Tuesday, July 19, 2011

Birthday Bummer

We celebrated Lilah's 3rd birthday with a "Backyardigans" party, which means I had invitations printed, we had a cookie cake, and treat bags...all with her favorite faces....Pablo and his gang (pictured below).
I had no grand illusions that she would be all 'thanks mom, i love my party' because she didn't really have a clue that it was her birthday--or even what a birthday is, for that matter.  But, one of the thousands of things I'm still trying to figure out in this journey is how to keep life as typical as possible with an atypical child.  We want her to have every opportunity to experience as much of life as she is able.  There are very few activities that she likes and/or is able to be a part of these days.  I kind of thought a birthday party would be one of them.  Of course we want to celebrate her life and want her to feel celebrated.  She did not feel celebrated.  She felt scared, confused, and totally overwhelmed.  Fail.
The thing is, we basically just invited family, but with the Burch crew, it ends up being a lot of people.  People that she loves and sees regularly.  But, they are not all always at her house, surrounding her, singing to her.  We sang happy birthday to Lilah, because that's what happens when it's your birthday.  And her lower lip started to quiver, and her eyes filled with tears, and she looked at Paul and I with one of the saddest expressions I have ever seen.  It was as if she knew she should like it, but she knew also that she didn't 'get it'.  Broke my heart.  I felt like I had set her up--unintentionally, of course, but we had failed her none the less.

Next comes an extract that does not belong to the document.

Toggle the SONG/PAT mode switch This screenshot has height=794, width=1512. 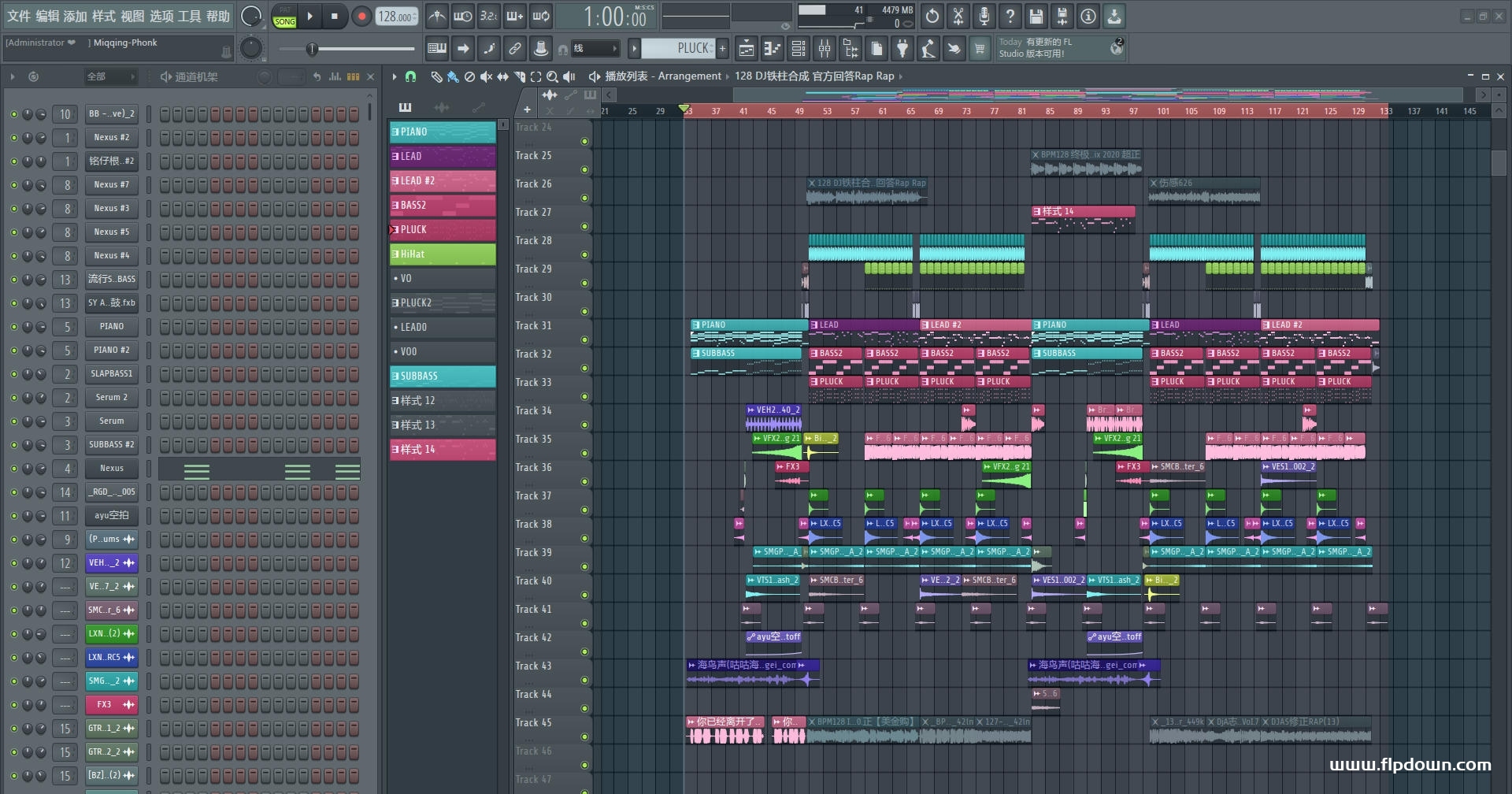284,17
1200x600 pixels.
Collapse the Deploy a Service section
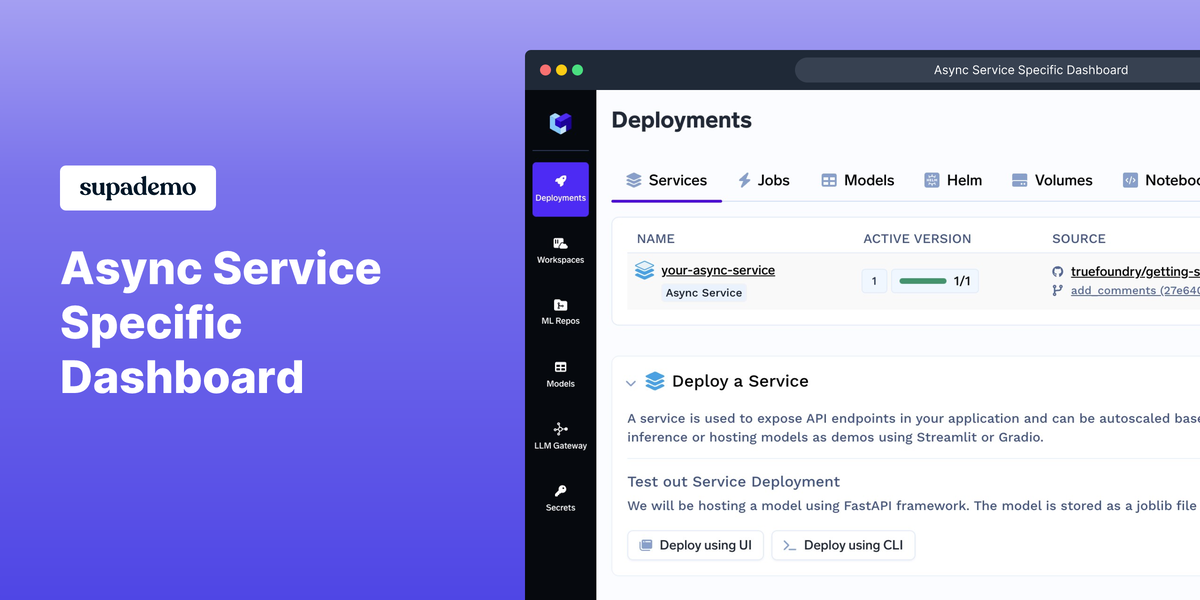pyautogui.click(x=630, y=383)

Birthdays are hard around here.  Just like most things in this path we are on, the emotions run the spectrum from extreme joy and thanksgiving to profound sadness and grief.  Of course we are overwhelmed by the blessing of her 3 years, but we are also more clearly aware, on 'milestone moments' of the trials that we have endured and the difficulties that lay ahead.

After the disastrous song and an even poorer reception of 'gift opening', I was having a little pity party for myself.  My sadness met total understanding when I saw my husband's face.  He told me, "you are sad because it's sad".  Paul is deep, I know:)...but he's totally right.  It sucks that Lilah is limited in the ways that she is.  It's terrible that the other little girls are running around trading charms for their bracelets and she is eating crayons.  This was not my plan for her and it is just plain hard.  As much as we feel like we've 'accepted it', I am learning that there is new acceptance to work on at each new stage.  And probably, more truthfully, I am never going to be "OK" with it...it will always be hard.
  At the end of the party, she was happy as could be, watching her Backyardigans on the iPad....looking up to see if her mommy and daddy were enjoying it as much as she.  And I felt better.  We had not done permanent damage.  Lesson learned.  She is helping us navigate this path, isn't she?  Lilah may not talk, but you know exactly how she feels by the look on her face.  She has very few expectations and most of them are to be in the comfort of those she loves--and we do adore this girl! Lilah loves life and people with her whole heart....a love that is fierce and pure.  And she has taught us a lifetime of lessons in her 3 years.  
We continue to covet your prayers for her life--prayers that God will protect and bless Lilah, whatever that looks like--and most importantly, that His will be done in her life.  

3 comments:

Aimee D said...

so love and appreciate your honesty and bravery in opening up so that we can all join in this journey with you. what a blessing she is to have you guys as her parents and despite the "failure" of the day...you can't deny by these pictures that she is SO totally loved and she knows that. What better thing than to walk through life just knowing you are loved? That is all God wants of us...for us to walk in the confidence of His love for us and be ok with just that and what freedom it brings to just love others. Lilah's life is such a picture of that.

Meredith Sledge said...

How precious!! It's beautiful to see parents so loving as you, enjoying life to the fullest.

Anonymous said...

Dear Paul and Gina,

I finally saved your link to favorites so we can check on you more easily at Mom and Dad's. I want to wish Lilah and your family a Happy Birthday for her! When I was growing up most of my stories to my family started with the phrase, "When I was three..." I guess that's when all the senses start to make memories that suposedly stick. I heard that Collin Ferril has a child with an illness that starts with the word "Angel-" He said the boy is high functioning and did not walk until he was four. I so wish to meet Lilah. Maybe one of these old days I will get a life that includes money and planning that come together at the same time to plan a visit that you will be O.K. with. I am sure you two have already got it right with Lilah.
i know I don't know everything, but I pray that God supplies you with all the tests, medical assistance, and help in general that you will ever need for al five of you or more...too funny my word to verify and post is the name of my childood pediatrician-whom my Mother tells me insisted that my issues were related to sugar, but couldn't prove it because he was not testing my insulin output. I have had that tested as an adult and that man was right, just couldn't prove it so I wound up at the neurologist! I thank God that Iwas able to paay attention all along and finally got the whole picture! I am happy for your other two children, also and congratulate youon never giving in or giving up on a family. Hooray!